Time to get rid of preferences for children of alumni

To the Daily:

The University and its president, Mary Sue Coleman, are right to argue vigorously in public and legal arenas for diversity. But isn’t the University’s policy of considering legacy based on applicants’ relationship to University alumni in its admissions decisions a statement against diversity? Isn’t such a policy a small but meaningful nod to oligarchy, a wink to privilege and power that, when all is said and done, it is still business as usual at the University?

It would seem that ending legacy preferences has something in it for almost everybody. For those in favor of diversity in all its glorious colors and forms, ending such a practice is a no-brainer. For those opposed to any sort of affirmative action, who wouldn’t fight against affirmative action for the affluent?
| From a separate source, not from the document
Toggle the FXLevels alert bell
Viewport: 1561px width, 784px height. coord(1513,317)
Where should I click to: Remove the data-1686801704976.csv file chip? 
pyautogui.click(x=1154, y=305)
It is time for the University to do away with a practice that is, indeed, a legacy – but of a time and type that we must move past.

Randall Rivet
School of Social Work

Street lights as likely to attract space aliens as deter crime

To the Daily:

I read with interest the Daily’s article regarding a student appeal to the Ann Arbor City Council to improve street lighting south of the main campus (A bright idea: Make streets safer with light, 12/12/2006).

When I bought a condo here in mid-2004, I was surprised to see what appeared to be streetlights designed to entice space aliens to visit Ann Arbor. I hope that type of fixture is not what “Make Ann Arbor Bright” wants the city to install.

Not all street lighting reduces crime. For example, see the website maintained by the International Dark Sky Association website, www.darksky.org.

Dietrich Bergmann
Engineering, Class of ’61

Policies to encourage double-sided printing would save innocent trees

To the Daily:

Robert Jones’s letter (Printing allocation is the product of careful management, 12/07/2006) explains some ways Campus Computing Sites is working to keep costs of printing low. However, I think the Campus Computing sites have really failed to encourage saving trees. As a former LSA Student Government and Michigan Student Assembly representative, I saw both student governments request that Information Technology Central Services adopt a policy that takes account of double-sided printing by charging less per page. ITCS and Campus Computing Sites have yet to respond. If Jones is serious about conserving resources, he could start with adopting a policy that encourages double-sided printing, which could to reduce significantly the amount of paper used.

Stuart Wagner
LSA senior
The letter writer is a former LSA Student Government and Michigan Student Assembly representative.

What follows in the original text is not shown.